Еще она считала, что копирование снижает ценность общения при жизни.

– Вдруг я захочу у тебя спросить что-нибудь важное, а тебя нет! – умоляла я. – Скажем, фамильный рецепт тех вареников с черникой!

– Ты можешь узнать этот рецепт прямо сейчас, – сурово отвечала мама. – И много чего другого. Ты просто спроси. А если бы я сделала копию, ты бы вообще потеряла ко мне интерес и не задавала бы вопросов – зачем, думала бы ты, это все можно приберечь на потом, когда несчастная одинокая копия мертвой матери будет жаждать общения! Нет уж. Жизнь дается человеку один раз, и я тебе ее уже дала, причем твою собственную. А свою я тебе не дам, извини.

Когда меня активировали, мне было страшно писать маме – именно из-за этого ее отношения к копированию. Я боялась потерять ее уже после своей смерти. Отправляя маме запрос на коммуникацию, я понимала: это все в каком-то смысле ненадолго и обязательно закончится, и после того как все закончится, я буду ужасно одинока, потому что мама не присоединится ко мне ни за что. Я попробовала уговорить маму скопироваться перед смертью и активировать копию исключительно в интернете для мертвых – для меня одной.
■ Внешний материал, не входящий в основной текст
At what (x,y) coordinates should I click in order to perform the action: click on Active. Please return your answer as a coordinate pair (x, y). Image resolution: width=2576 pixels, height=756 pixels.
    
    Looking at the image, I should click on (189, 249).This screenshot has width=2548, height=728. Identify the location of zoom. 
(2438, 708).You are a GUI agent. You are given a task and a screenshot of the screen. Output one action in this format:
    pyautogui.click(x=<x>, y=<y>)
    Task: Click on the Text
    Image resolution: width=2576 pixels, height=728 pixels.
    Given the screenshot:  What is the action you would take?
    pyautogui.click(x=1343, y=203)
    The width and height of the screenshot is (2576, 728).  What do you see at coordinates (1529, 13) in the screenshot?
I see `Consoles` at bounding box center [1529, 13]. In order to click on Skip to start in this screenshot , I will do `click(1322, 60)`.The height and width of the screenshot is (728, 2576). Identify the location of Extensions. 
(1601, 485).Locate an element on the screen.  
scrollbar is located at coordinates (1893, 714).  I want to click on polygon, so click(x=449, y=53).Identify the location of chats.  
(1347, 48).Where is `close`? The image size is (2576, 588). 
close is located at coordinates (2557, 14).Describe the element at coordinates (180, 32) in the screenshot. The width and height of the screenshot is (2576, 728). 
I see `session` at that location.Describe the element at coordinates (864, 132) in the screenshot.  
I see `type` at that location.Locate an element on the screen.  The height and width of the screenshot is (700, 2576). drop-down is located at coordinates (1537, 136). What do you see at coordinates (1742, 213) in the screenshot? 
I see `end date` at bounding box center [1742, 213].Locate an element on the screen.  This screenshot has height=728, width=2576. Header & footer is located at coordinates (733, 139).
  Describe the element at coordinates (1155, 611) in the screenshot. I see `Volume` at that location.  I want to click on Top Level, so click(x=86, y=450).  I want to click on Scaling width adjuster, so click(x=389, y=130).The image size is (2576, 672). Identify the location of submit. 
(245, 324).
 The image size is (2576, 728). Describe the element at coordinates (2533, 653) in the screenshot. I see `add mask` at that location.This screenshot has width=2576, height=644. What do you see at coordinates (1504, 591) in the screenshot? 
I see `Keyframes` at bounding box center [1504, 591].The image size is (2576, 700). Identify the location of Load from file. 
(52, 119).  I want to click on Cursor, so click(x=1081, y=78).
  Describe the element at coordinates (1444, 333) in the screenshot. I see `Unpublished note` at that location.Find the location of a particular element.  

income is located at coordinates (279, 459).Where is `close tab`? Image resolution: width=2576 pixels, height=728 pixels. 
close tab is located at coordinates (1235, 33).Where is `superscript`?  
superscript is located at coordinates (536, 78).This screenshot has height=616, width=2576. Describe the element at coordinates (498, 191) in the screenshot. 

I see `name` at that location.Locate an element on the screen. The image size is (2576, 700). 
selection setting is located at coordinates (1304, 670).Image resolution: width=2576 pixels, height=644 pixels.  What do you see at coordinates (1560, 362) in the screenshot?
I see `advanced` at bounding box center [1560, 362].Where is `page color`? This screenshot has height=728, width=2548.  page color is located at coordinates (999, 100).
Такие опции были доступны после слияния контекстов – в этом брезжила своеобразная гуманность по отношению к дубликатам и их переживанию одиночества после смерти близких в реальном мире. Не то чтобы дубликаты, скажем честно, сидели и поджидали, когда все их близкие наконец-то поумирают (мама, кстати, это тут же предположила: ага, весело сказала она, постучав ложечкой по охристо-кремовой шапочке яйца всмятку, я скопируюсь, и ты будешь сидеть такая, ждать, когда уже я к тебе приду, а вот фиг), но эта опция – даже как возможность – немного утешала.

– Это негуманно! – ныла я. – Ты обижаешь мертвого ребенка!

– Мой ребенок в могиле, – философски отвечала мама. – Я его уже ничем не обижу. А ты – его точная копия, которая ничем от него не отличается.

– Это еще более негуманно! – плакала я.

– Абсолютно ничем, – кивала мама. – И манипулируешь точно так же.

Я боялась, что плакать будет она, а в результате сама вечно сидела у компьютера зареванная, и чашечка колледжа Бард покрывалась все новыми щербинками, мазками боли, печатями памяти.

При жизни я не особо думала о гуманности как категории, которая периодически всплывает во время общения мертвых с родственниками. Как-то мы сидели в кафе с моей ближайшей подругой С., которая, волнуясь, рассказывала, как активировали копию ее тетки, умершей от осложнений после прошлой волны кошачьего гриппа (это не связано с котами, просто каждой волне гриппа давалось имя какого-то животного, культурная традиция – так же как ураганы называют женскими именами). Копирование тогда только-только начали, тетка была богатая, но одинокая – и ситуация вышла дурацкая: по ней никто особо не скучал, и выходило, что тетка скопировала себя только ради того, чтобы ее копии не было тоскливо. Какой алогичный абсурд, удивлялась С., я даже не могу в голове это уложить: умирая, она хотела, чтобы ее полная копия после ее смерти не чувствовала себя одиноко, – но можно же было просто не делать копию, вот и не было бы никому одиноко!

– Видимо, это тщеславие, – предположила я. – Но такое, тщательно скрытое тщеславие. Что-то вроде эгоизма. Скопируюсь-ка я на всякий пожарный! Как там мир без меня! Вдруг я ему еще пригожусь!

– Она работала начальником банка, чем она там ему пригодится! – возмущалась С.

Тетка доставала ее тем, что просила доступ, но при ее жизни они с С. практически не общались – так, кивали друг другу на семейных сборищах, да как-то на дядином дне рождения тетка выдала С. упаковку желудочных таблеток, потому что селедка под шубой, кажется, была испорчена, это оказалась своего рода шуба смерти и распада, что С. испытала на себе незамедлительно, запершись в теткином туалете на немыслимые сорок минут и поставив прочих гостей в ситуацию хаоса и необходимости что-то объяснять соседям – она не хотела думать что.